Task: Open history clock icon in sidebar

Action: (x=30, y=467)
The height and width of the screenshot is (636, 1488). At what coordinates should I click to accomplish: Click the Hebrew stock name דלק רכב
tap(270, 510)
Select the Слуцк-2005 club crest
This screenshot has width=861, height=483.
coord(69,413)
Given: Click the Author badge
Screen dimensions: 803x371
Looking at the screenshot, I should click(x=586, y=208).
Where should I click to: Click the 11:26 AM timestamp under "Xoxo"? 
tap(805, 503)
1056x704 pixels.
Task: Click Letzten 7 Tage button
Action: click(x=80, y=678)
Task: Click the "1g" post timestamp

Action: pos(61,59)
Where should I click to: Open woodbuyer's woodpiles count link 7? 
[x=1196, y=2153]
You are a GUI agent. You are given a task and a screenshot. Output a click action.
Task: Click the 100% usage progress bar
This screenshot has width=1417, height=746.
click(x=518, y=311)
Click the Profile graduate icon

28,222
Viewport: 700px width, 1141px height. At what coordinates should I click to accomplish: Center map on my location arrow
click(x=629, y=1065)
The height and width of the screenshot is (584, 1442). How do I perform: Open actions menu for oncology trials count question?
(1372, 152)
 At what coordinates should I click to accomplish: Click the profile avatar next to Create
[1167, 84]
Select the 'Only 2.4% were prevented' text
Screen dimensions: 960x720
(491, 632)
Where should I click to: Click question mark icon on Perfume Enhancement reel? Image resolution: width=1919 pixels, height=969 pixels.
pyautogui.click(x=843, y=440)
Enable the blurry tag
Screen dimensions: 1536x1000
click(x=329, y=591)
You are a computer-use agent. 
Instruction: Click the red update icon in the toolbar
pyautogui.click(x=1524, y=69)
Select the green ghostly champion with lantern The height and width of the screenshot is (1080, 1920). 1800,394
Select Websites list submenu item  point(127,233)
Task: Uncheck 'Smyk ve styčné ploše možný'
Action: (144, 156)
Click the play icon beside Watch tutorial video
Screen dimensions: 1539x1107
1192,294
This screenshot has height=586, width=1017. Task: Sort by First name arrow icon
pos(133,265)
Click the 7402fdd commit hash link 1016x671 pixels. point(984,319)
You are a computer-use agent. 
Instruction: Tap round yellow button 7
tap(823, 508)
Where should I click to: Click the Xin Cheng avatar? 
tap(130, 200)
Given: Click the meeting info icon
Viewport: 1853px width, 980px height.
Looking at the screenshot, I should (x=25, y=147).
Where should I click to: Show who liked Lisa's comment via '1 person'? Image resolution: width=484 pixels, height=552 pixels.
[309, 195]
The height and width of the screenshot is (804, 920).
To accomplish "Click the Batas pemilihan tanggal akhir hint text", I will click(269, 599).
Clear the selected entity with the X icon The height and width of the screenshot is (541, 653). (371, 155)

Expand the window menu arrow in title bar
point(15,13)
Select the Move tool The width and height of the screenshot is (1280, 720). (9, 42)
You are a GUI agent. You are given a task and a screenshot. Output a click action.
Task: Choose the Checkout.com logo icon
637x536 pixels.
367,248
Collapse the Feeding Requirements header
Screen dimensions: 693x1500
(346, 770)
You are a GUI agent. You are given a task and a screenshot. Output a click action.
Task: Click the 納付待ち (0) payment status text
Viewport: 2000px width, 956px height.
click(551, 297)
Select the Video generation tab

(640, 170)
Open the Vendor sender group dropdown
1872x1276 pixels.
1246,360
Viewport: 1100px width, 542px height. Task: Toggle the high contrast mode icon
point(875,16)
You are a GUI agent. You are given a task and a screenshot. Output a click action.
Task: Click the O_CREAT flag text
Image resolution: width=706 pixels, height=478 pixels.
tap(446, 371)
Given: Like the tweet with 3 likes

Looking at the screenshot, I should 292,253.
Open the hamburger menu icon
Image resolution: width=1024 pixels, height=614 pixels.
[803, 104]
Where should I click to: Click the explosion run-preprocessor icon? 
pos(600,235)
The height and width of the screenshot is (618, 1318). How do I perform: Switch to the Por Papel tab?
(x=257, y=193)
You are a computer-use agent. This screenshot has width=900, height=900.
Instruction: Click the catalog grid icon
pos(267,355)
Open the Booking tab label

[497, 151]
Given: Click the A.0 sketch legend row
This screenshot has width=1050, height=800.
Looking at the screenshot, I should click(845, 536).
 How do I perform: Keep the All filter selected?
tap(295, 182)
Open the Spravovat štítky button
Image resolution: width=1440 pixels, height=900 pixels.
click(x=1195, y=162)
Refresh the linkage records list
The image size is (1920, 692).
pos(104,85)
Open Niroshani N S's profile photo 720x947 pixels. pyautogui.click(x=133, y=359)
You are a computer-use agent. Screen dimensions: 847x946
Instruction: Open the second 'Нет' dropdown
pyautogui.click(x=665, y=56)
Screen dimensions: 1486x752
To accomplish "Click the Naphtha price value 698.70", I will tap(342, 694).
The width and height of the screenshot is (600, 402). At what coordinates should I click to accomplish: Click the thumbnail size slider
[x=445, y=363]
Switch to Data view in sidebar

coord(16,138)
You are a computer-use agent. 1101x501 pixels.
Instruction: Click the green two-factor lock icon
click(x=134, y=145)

WHAT YOU HAVE TO DO
Check each line of the records above, and copy those that hold the word "text".

ANSWER BOX
Select the 'Only 2.4% were prevented' text
To accomplish "Click the Batas pemilihan tanggal akhir hint text", I will click(269, 599).
Task: Click the 納付待ち (0) payment status text
Task: Click the O_CREAT flag text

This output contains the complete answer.